La gente entraba y salía. Pero él no llegaba. ¿Por qué se demoraba tanto? ¿Qué estaría haciendo? ¡Deseaba tanto verlo! Sé que hace un rato atrás habíamos discutido, gritado y que incluso había volado algún que otro cachetazo, adornado de algunas impulsivas palabras hirientes. Era una escena de celos o una bella y violenta composición de algún cuadro famoso. ¿Pero por qué será que cuanto más violenta surge una pasión, más bella se la ve de afuera? Es difícil llegar a entender la ambigüedad del punto de vista que hace que la desesperación de uno se pueda volver arte para los ojos de otro. Pero ahora estaba mansa y sumisa esperándole, porque ya lo extrañaba.

Mientras esperaba en el café, me parecía que los cuadros se movían, los colores brillaban y emanaban fulgores como de luz, hasta sentía la brisa y el perfume de sus motivos. Una marina, un paisaje, una naturaleza muerta, parecían ventanas, no cuadros. El pintor debía de ser algún mago capaz de plasmar vida en los dibujos. ¡Pero cuánto se demoraba...! Él se veía como un sueño al que me prendía sin despertarme. Necesitaba ver sus ojos oscuros y escuchar las cálidas palabras de su boca.

Estaba cayendo la tarde y los rayos de luz de algún atardecer pintado en algún cuadro, caían hasta mí golpeando el vaso que sonó de inmediato como el eco quejoso de una campana, al que atrapé en medio de mis manos. Me hizo sonreír la frivolidad de mis pensamientos. La poesía me distraía de no pensar, pero a la vez, se transformaba en un pensamiento. Cualquier cosa que no existiera podía tener el alivio por lo menos de ser pensada. El mozo trajo un café al que endulcé con insistencia, era algo más que hacer mientras seguía esperando. No me gustaba esperar, y menos a él, que lo era todo, que era lo único, que era.

Mientras el café oscuro giraba como un remolino dando vueltas a la cuchara, podía jurar que la marina se movía y que el barco se alejaba, que las gaviotas estaban de pesca, que a lo lejos el viento movía la copa de los pinos altos y que, en una ventana, alguien había dejado servida una generosa bandeja de frutas. A mi alrededor la gente no dejaba de entrar y salir sin trascendencia, sin detenerse y sin hacer más nada. Era un ir y venir paradójico a  ningún lugar. ¡Qué tontos!,  me escuché decir, o... ¡qué triste! No estaban como yo, llena del presagio, del ensueño de llegar a ver en cualquier momento al ser más amado, al único, al que hacía girar toda mi existencia en torno al Café, a la silla, a la mesa y al pocillo del café colmado de azúcar en el que navegaba mi cuchara, ¿pero cuánto tendría que esperar?...

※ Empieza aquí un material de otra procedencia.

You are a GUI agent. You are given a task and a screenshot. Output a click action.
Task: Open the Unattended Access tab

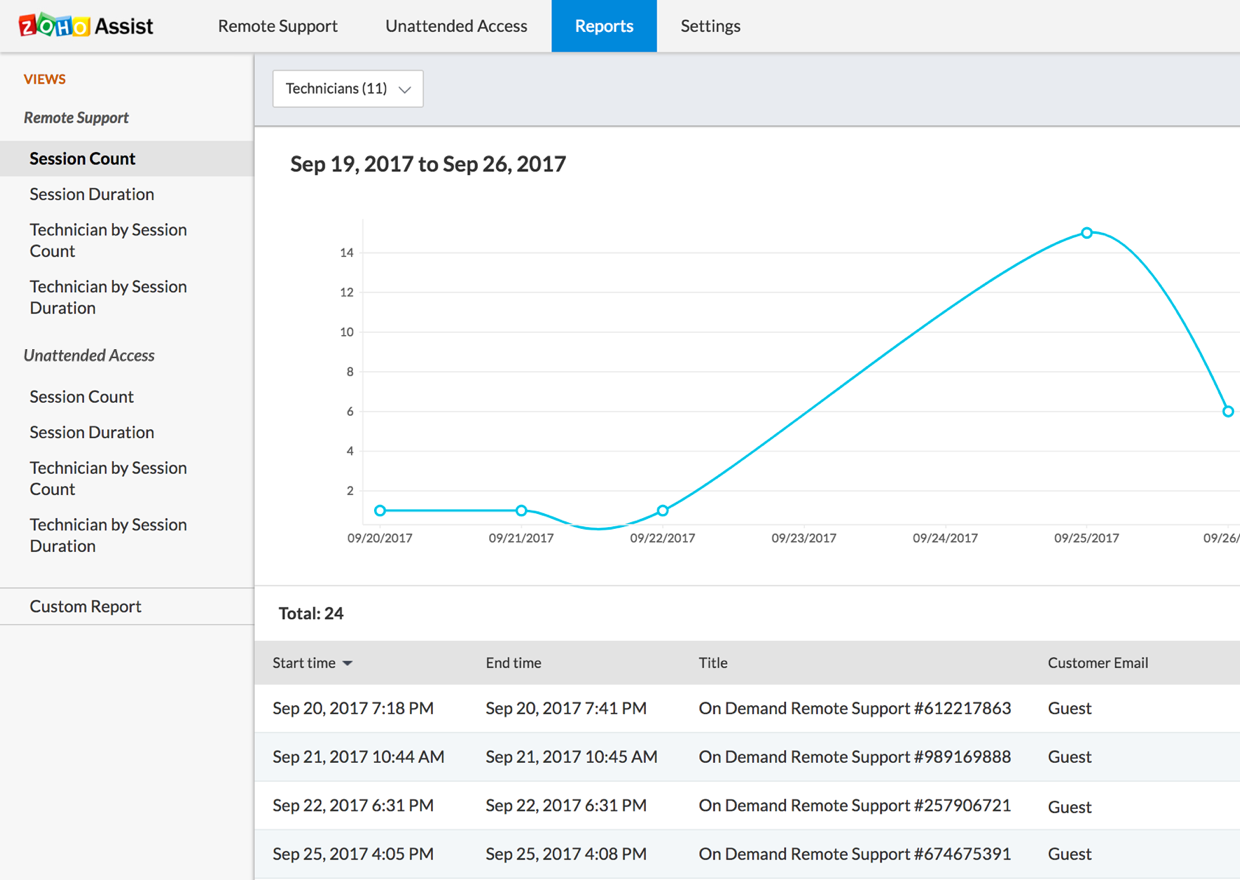pyautogui.click(x=456, y=26)
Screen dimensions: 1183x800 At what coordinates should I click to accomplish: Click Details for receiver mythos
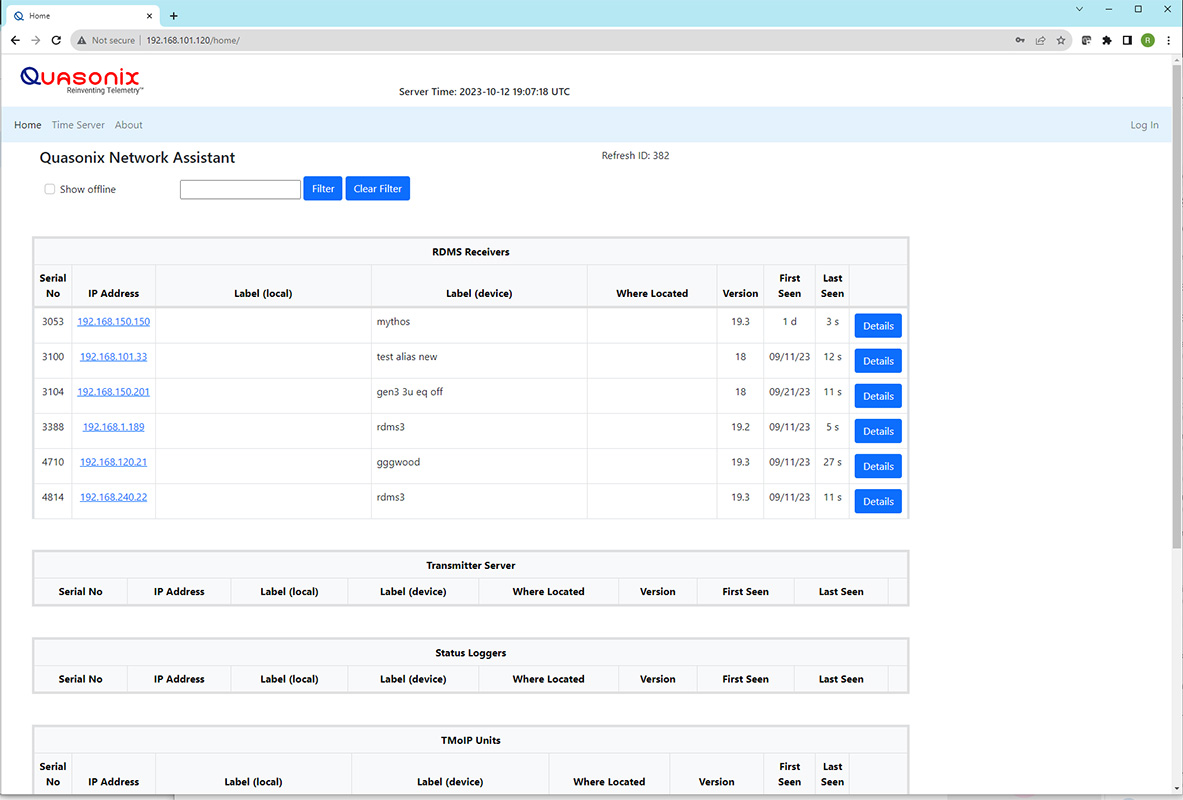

Ya me estaba poniendo nerviosa toda esa gente que empezaba a agolparse desde los cuadros de las paredes del bar, como si me estuviera mirando a mí. En cada cuadro veía asomarse de tanto en tanto, caras curiosas que me miraban embelesadas, como si yo fuera un objeto, parte de algún muestrario. Como si toda mi existencia se cifrara o tuviera el sentido de existir solamente, para provocar una emoción artística. Como si toda mi expectativa fuera no más darle momentáneamente placer a los ojos de alguien. Me clavaban los ojos y sonreían con deleite y asombro, o de repente sus ojos brillaban de una triste emoción. No sabían nada de la angustia, de la ansiedad que a mí me consumía, sola, dando vueltas mi café espeso en la cuchara, sin él, esperando por mi destino, ¿qué era al final lo que tanto les emocionaba?

 

Mientras giraba eternamente la viscosidad de mi café y en mi cuchara no se reflejaba mi cara de martirio, miré fijamente con algo de resentimiento aquellas ventanas. No podía tomar el café, no podía salir a buscar al hombre que amaba. La gente no se daba cuenta, ¡no se daba cuenta!, lo difícil que era estar expuesta ante los ojos de todos, formando parte de la composición de un cuadro llamado Esperando en un Café, muriéndome de unas ganas terribles de verlo, sabiendo bien que no lo vería nunca.